In 1989, a C3N4 carbon nitride with a greater hardness than diamond was predicted theoretically and has now, at last, been experimentally synthesised.
Application
Development Status
Engaging with suppliers to develop scale-up
IP Status
Priority patent application was filed
Opportunity
There has long been a gap in the superhard materials market for a solid which could match the hardness of diamond (~90 GPa) but also improve on some of the issues encountered with the use of diamond, such as its large indirect bandgap and chemical reactivity with iron.

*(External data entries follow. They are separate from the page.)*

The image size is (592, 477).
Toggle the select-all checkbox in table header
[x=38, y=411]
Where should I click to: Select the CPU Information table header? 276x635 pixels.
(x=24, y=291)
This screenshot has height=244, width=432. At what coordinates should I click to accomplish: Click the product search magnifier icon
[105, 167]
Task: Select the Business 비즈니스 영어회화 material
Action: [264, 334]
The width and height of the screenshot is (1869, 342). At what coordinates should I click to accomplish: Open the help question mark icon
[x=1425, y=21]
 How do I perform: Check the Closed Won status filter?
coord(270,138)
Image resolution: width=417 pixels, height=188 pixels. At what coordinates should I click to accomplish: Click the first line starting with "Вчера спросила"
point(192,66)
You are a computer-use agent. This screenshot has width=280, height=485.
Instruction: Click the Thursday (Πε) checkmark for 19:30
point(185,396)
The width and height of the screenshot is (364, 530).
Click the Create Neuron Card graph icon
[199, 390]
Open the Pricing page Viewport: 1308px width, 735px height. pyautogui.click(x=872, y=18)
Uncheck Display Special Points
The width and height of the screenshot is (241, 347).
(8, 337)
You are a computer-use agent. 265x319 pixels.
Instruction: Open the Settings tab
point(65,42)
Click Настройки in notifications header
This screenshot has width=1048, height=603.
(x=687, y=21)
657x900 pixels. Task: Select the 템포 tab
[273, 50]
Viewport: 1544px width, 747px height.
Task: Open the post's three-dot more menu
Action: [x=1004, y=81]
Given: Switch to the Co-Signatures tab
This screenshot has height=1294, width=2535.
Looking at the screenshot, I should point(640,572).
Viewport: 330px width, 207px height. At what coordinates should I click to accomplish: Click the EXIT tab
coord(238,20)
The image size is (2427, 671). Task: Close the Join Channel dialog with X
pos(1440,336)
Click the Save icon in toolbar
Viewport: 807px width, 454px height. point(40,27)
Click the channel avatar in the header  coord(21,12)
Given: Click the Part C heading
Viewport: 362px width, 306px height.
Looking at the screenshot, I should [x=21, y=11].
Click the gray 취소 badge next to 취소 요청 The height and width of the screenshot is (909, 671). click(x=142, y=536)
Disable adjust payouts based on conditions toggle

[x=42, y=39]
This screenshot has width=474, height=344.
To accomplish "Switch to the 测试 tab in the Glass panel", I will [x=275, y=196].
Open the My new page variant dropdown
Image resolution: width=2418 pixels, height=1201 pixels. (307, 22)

The next hardest material, cubic boron nitride (c-BN, hardness ~60 GPa), while not suffering from the same issues, is significantly softer than diamond. This novel carbon nitride solves these problems, with a predicted hardness between 77 and 87GPa, no chemical reactivity with iron and a smaller bandgap.
Technology
This novel carbon nitride, oP28-C3N4, has been recovered to ambient pressure and temperature and demonstrated a bulk modulus above 300 GPa, making it ultra-incompressible. While the hardness has not yet been measured experimentally, theoretical predictions, as well as the combination of its experimentally measured crystal structure and bulk modulus, strongly suggest that oP28-C3N4 will also be superhard, within 10% of the hardness of diamond. It is composed of corner-sharing CN4 tetrahedra and has been shown to be stable in air over a timescale of months.